Dataset records:
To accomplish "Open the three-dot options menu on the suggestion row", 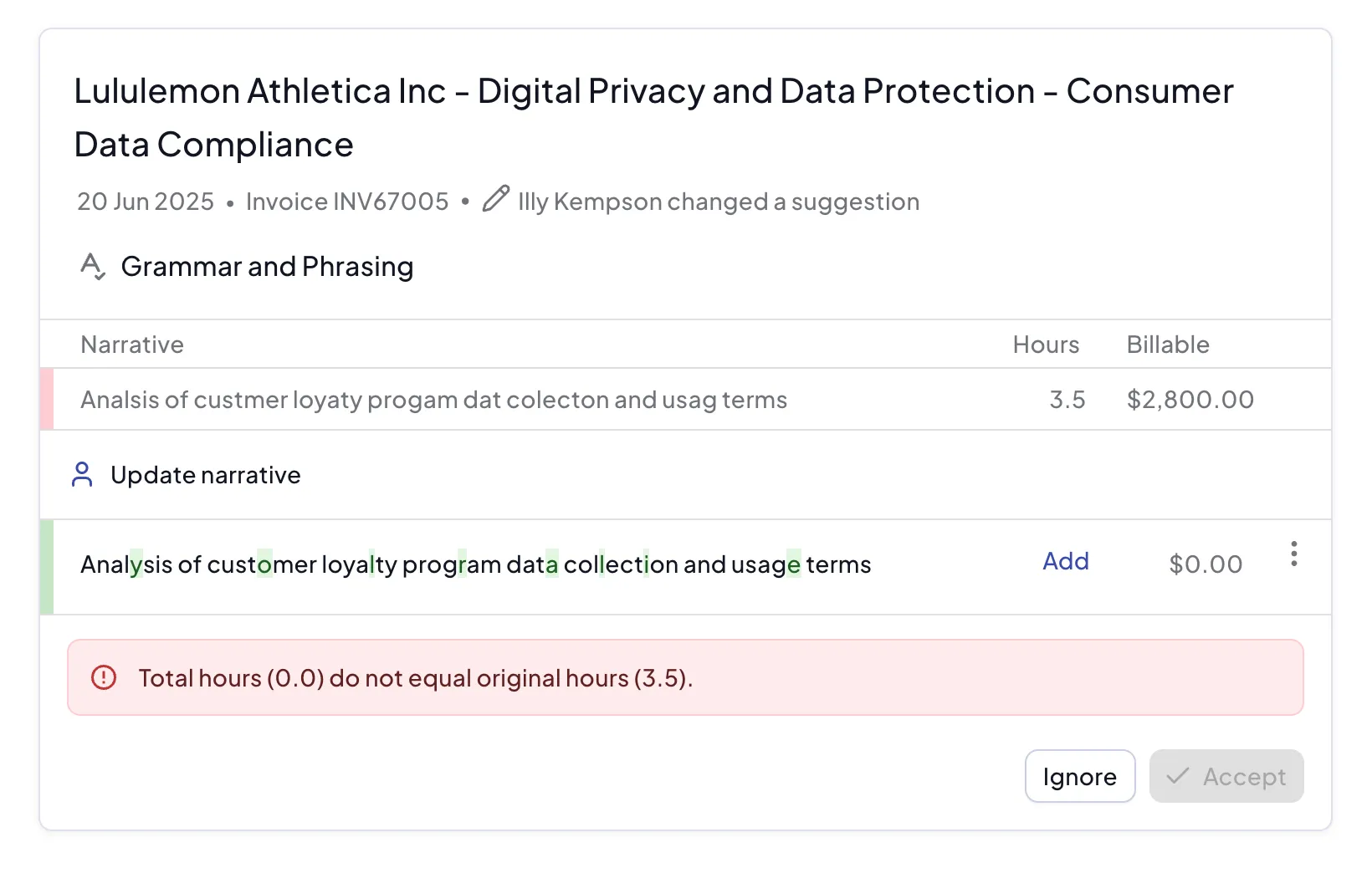I will [1293, 554].
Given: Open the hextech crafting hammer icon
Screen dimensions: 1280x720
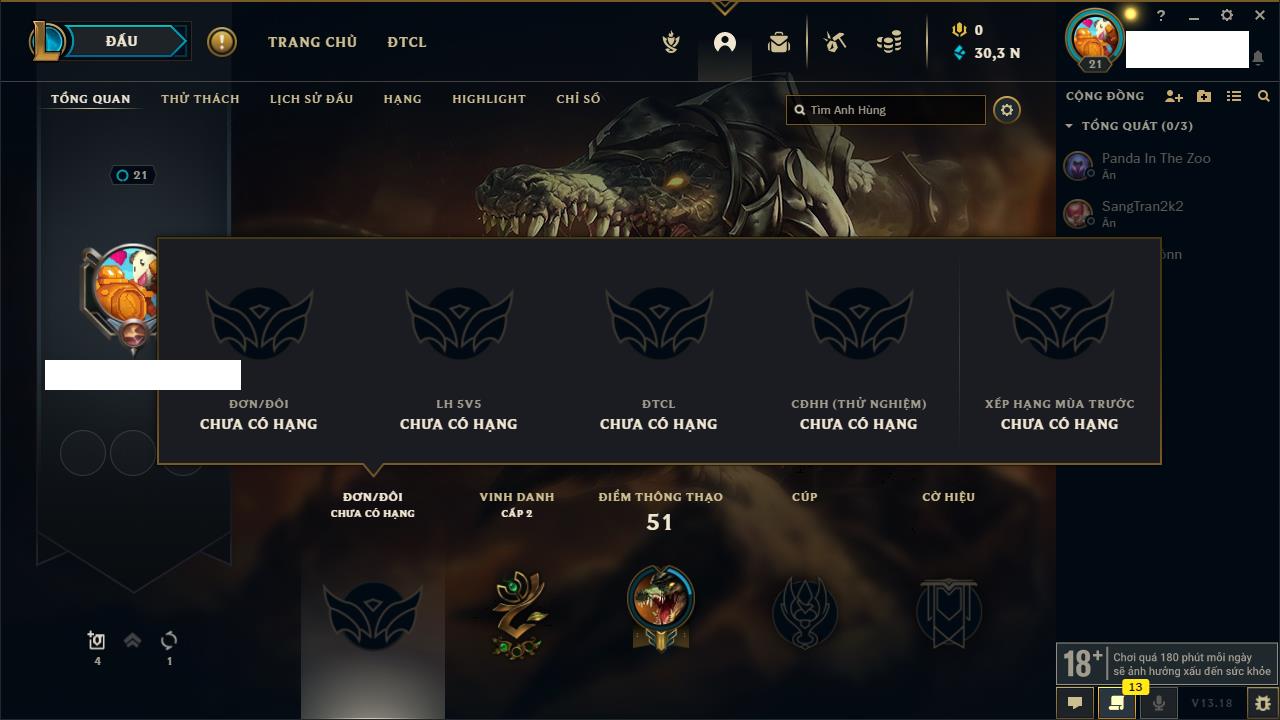Looking at the screenshot, I should [835, 42].
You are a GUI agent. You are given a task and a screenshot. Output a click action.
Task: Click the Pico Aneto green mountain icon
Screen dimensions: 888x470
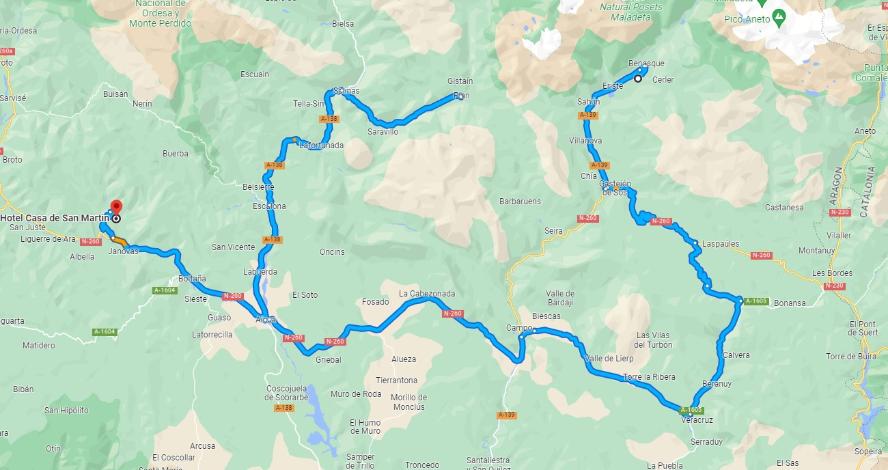coord(779,16)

What you will do: The lines to copy begin at the one containing "You are a GUI" and end at the last line of the records. Set down exactly those lines and no others, both ends included, and omit all pictures.

Response to this task:
You are a GUI agent. You are given a task and a screenshot. Output a click action.
Task: Click the Pico Aneto green mountain icon
Screen dimensions: 888x470
coord(779,16)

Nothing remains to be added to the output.